The bloody day was turning into a non-stop nightmare. One resident tried to call for help from his brother or the Armed Forces while non-stop knocking on his door continued by the thugs. Others desperately tried to make emergency phone calls to be rescued, while until dawn nobody from the Armed Forces responded.
In the passage between two apartment buildings on Tahrir Square are stores of ready-made clothes, shoes and other leather products, whose owners and vendors complain of the harm caused by current events.
Moustafa Ahmed, who works at one of these stores remarked: “We used to earn LE30 a day [less than five US dollars but still more than many Egyptians earn] but now I can't buy or sell. So, if the situation continues as it is, I won't be able to find a source of income and earn my living”.
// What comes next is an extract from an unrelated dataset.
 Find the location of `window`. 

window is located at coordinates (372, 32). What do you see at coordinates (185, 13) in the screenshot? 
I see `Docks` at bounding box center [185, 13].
Haj Zeinhoum, a bawab (doorman) of one building, lives with his family consisting of seven persons in two rooms on the roof. “I'm sitting down behind the building's main door and hearing the voices of protesters. I have closed the door of the housing block and if anybody knocks at the door I ask who they are, and if they are one of the inhabitants, I let them in,” Zeinhoum recounted.
Passant, a banker at one of the investment banks, who lives in Tahrir Square, commented on the violent way the security forces dealt with young people at Tahrir Square that black day.
“The demonstrations were organised and quiet until [the authorities] resorted to thugs and recidivists on Wednesday to use stones and fire balls against protesters. Why did not the authorities leave the demonstrators express their opinions in peace?” asked Passant.
Aliaa is a university professor who lives in a top floor flat in one of the Tahrir Square apartment buildings. She sobbed that things had gone from bad to worse, saying that she is still confined to her home and can't come in or go out in freedom, and get her essential needs, for fear of the thugs and recidivists.